■ Objective ■
Copy every record below word for word, leaving out the pictures.

■ Provided records ■
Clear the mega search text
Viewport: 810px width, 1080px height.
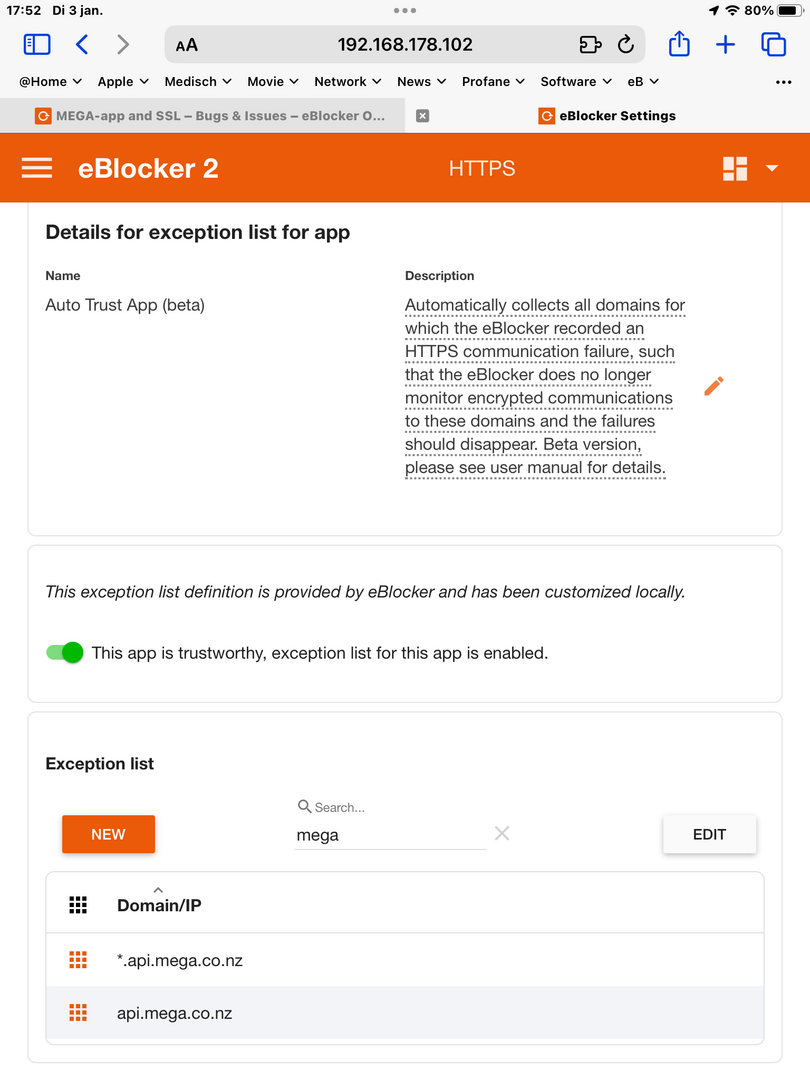coord(502,833)
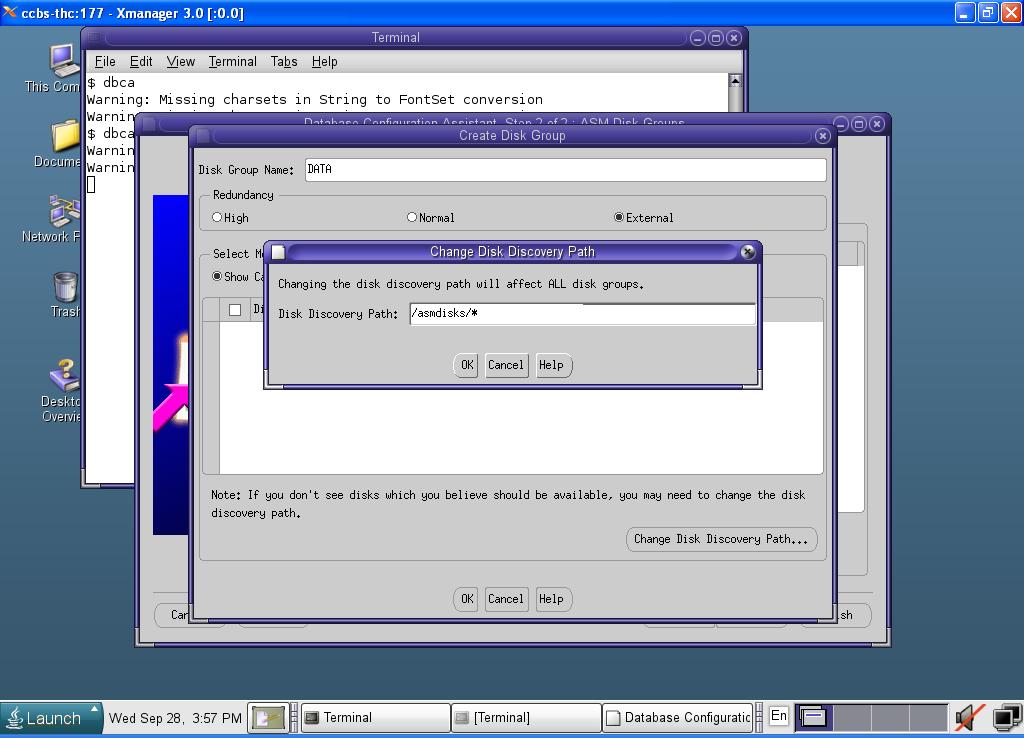Open the Documents folder desktop icon

[64, 138]
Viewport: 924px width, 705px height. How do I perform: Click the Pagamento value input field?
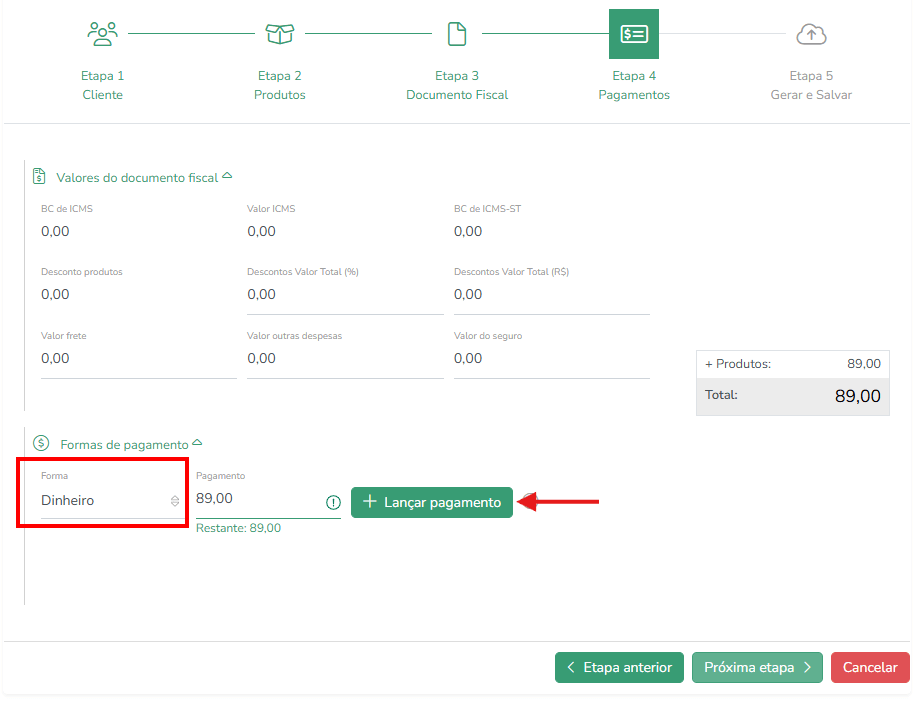259,499
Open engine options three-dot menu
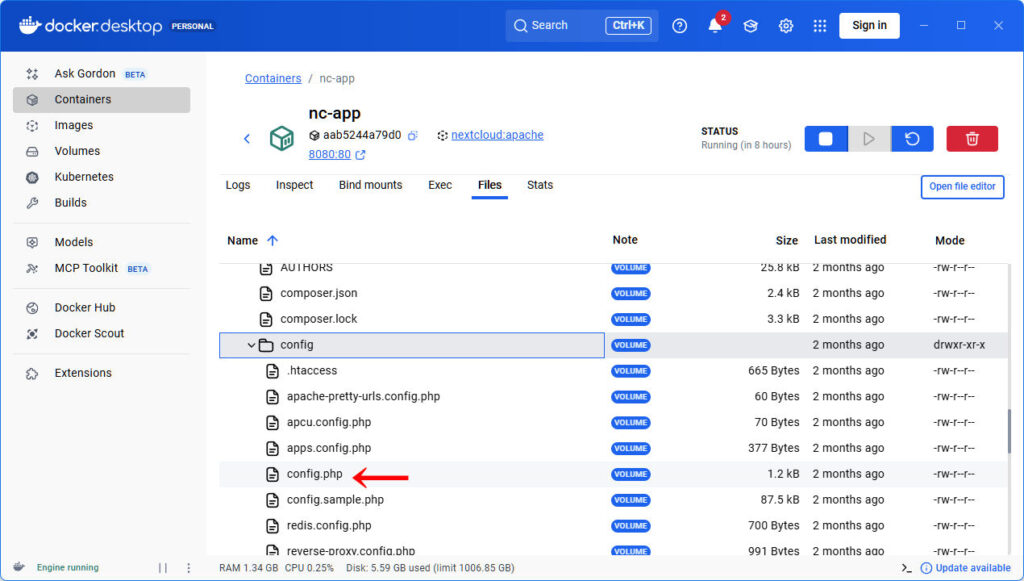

■ Response ■
Clear the mega search text
Viewport: 810px width, 1080px height.
coord(502,833)
Open the Documents folder desktop icon

[64, 138]
Viewport: 924px width, 705px height. How do I perform: Click the Pagamento value input field?
259,499
Open engine options three-dot menu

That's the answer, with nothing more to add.